If you can’t beat ‘em, get bought by ‘em.
Trading card giant Topps — just a few months after losing out on a deal to renew its longtime licensing deal with Major League Baseball to sports apparel startup Fanatics — is now selling its collectibles and cards business to … Fanatics.
Sources close to the deal told CNN Business that Fanatics was paying $500 million for the more than 80-year-old Topps, which started out as a chewing gum company in 1938 and began selling baseball cards in 1951.
Fanatics had been set to become the exclusive trading cards licensee for MLB in 2025, when Topps’ deal with the league was set to expire. But Fanatics said Tuesday that as a result of the Topps acquisition, it will immediately begin to design, manufacture and distribute baseball cards.
Fanatics has clear aspirations to become a giant of the sports business world. The company fortuitously opened a new store in Los Angeles in May that focuses on apparel for the popular Paris Saint-Germain soccer club — which lured legend Lionel Messi away from Barcelona several months later. Fanatics struck a 10-year merchandise deal with PSG in 2020.
The core Fanatics retail business is valued at $18 billion, based on its most recent round of financing last August. A source close to Fanatics told CNN Business at the time the company raised $325 million from various investors, including rapper/music mogul Jay-Z, MLB and venture capital firm Silver Lake.
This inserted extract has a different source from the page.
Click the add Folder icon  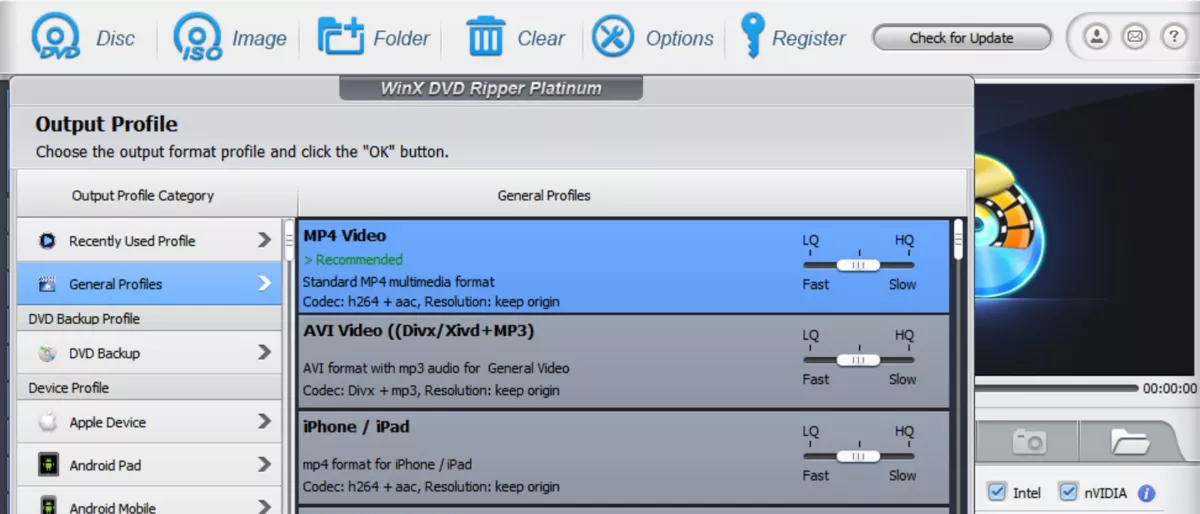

Sources close to the company said Tuesday that Fanatics’ expanding trading card business is now valued at more than $10 billion and that its Candy Digital non-fungible tokens (NFT) unit is worth about $1.5 billion.
That implies a total valuation for all of Fanatics’ businesses at around $30 billion. Fanatics is one of several private “unicorns” expected to go public some time in 2022.
“With trading cards and collectibles being a significant pillar of our long-term plans to become the leading digital sports platform, we are excited to add a leading trading cards company to build out our business,” said Fanatics CEO Michael Rubin in a statement Tuesday.
Topps is currently owned by Tornante Company, which is run by former Disney (DIS) CEO Michael Eisner, and private equity firm Madison Dearborn Partners.
Topps was planning to go public through a merger with blank check firm Mudrick Capital Acquisition Corporation II (MUDS), or MUDS, last year. But the trading card icon spiked the planned $1.3 billion transaction after Fanatics announced its new deal with MLB.
Tornante and Madison Dearborn are holding on to Topps’ candy and gift card businesses and rebranding as the Bazooka Companies after the company’s famous chewing gum.
“Like any crown jewel, I and my partners at Madison Dearborn will miss our many years of ownership where we grew a highly profitable business through strategic licensing partnerships, global expansion and digital transformation,” Eisner said in a statement. “We’re proud of what the Topps team has accomplished.”